Stored entries
···

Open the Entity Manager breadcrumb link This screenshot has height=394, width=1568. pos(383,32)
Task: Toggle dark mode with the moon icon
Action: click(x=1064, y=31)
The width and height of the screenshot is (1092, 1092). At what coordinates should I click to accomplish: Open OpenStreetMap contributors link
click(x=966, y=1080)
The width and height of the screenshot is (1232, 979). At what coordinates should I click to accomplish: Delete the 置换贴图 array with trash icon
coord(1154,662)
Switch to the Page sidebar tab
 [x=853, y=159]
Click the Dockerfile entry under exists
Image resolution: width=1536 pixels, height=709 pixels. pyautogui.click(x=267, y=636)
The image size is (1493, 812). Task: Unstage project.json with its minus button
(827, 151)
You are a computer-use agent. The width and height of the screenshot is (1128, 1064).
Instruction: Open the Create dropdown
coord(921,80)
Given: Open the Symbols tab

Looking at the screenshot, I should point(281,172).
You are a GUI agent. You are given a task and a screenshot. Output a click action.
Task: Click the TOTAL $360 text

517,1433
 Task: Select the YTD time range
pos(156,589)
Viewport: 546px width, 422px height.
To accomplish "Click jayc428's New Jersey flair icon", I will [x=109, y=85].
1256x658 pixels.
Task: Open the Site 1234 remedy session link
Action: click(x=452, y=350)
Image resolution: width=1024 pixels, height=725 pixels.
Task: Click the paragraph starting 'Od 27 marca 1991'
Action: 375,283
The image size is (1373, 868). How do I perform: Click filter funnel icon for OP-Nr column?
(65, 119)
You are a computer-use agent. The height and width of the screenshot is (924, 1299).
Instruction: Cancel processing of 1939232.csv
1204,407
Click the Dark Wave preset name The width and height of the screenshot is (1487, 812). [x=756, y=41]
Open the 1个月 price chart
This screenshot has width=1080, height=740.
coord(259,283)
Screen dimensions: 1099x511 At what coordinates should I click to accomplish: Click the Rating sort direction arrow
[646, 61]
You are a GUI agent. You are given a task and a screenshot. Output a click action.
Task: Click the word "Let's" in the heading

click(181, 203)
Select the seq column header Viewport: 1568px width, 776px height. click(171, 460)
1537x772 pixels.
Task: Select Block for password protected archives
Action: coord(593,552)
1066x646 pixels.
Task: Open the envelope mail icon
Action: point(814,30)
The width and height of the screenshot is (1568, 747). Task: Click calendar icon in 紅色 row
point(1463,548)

···

Every entry must appear again in the answer, exactly as written.

Open the Entity Manager breadcrumb link This screenshot has height=394, width=1568. pos(383,32)
Task: Toggle dark mode with the moon icon
Action: click(x=1064, y=31)
The width and height of the screenshot is (1092, 1092). At what coordinates should I click to accomplish: Open OpenStreetMap contributors link
click(x=966, y=1080)
The width and height of the screenshot is (1232, 979). At what coordinates should I click to accomplish: Delete the 置换贴图 array with trash icon
coord(1154,662)
Switch to the Page sidebar tab
 [x=853, y=159]
Click the Dockerfile entry under exists
Image resolution: width=1536 pixels, height=709 pixels. pyautogui.click(x=267, y=636)
The image size is (1493, 812). Task: Unstage project.json with its minus button
(827, 151)
You are a computer-use agent. The width and height of the screenshot is (1128, 1064).
Instruction: Open the Create dropdown
coord(921,80)
Given: Open the Symbols tab

Looking at the screenshot, I should point(281,172).
You are a GUI agent. You are given a task and a screenshot. Output a click action.
Task: Click the TOTAL $360 text

517,1433
 Task: Select the YTD time range
pos(156,589)
Viewport: 546px width, 422px height.
To accomplish "Click jayc428's New Jersey flair icon", I will [x=109, y=85].
1256x658 pixels.
Task: Open the Site 1234 remedy session link
Action: click(x=452, y=350)
Image resolution: width=1024 pixels, height=725 pixels.
Task: Click the paragraph starting 'Od 27 marca 1991'
Action: 375,283
The image size is (1373, 868). How do I perform: Click filter funnel icon for OP-Nr column?
(65, 119)
You are a computer-use agent. The height and width of the screenshot is (924, 1299).
Instruction: Cancel processing of 1939232.csv
1204,407
Click the Dark Wave preset name The width and height of the screenshot is (1487, 812). [x=756, y=41]
Open the 1个月 price chart
This screenshot has width=1080, height=740.
coord(259,283)
Screen dimensions: 1099x511 At what coordinates should I click to accomplish: Click the Rating sort direction arrow
[646, 61]
You are a GUI agent. You are given a task and a screenshot. Output a click action.
Task: Click the word "Let's" in the heading

click(181, 203)
Select the seq column header Viewport: 1568px width, 776px height. click(171, 460)
1537x772 pixels.
Task: Select Block for password protected archives
Action: coord(593,552)
1066x646 pixels.
Task: Open the envelope mail icon
Action: point(814,30)
The width and height of the screenshot is (1568, 747). Task: Click calendar icon in 紅色 row
point(1463,548)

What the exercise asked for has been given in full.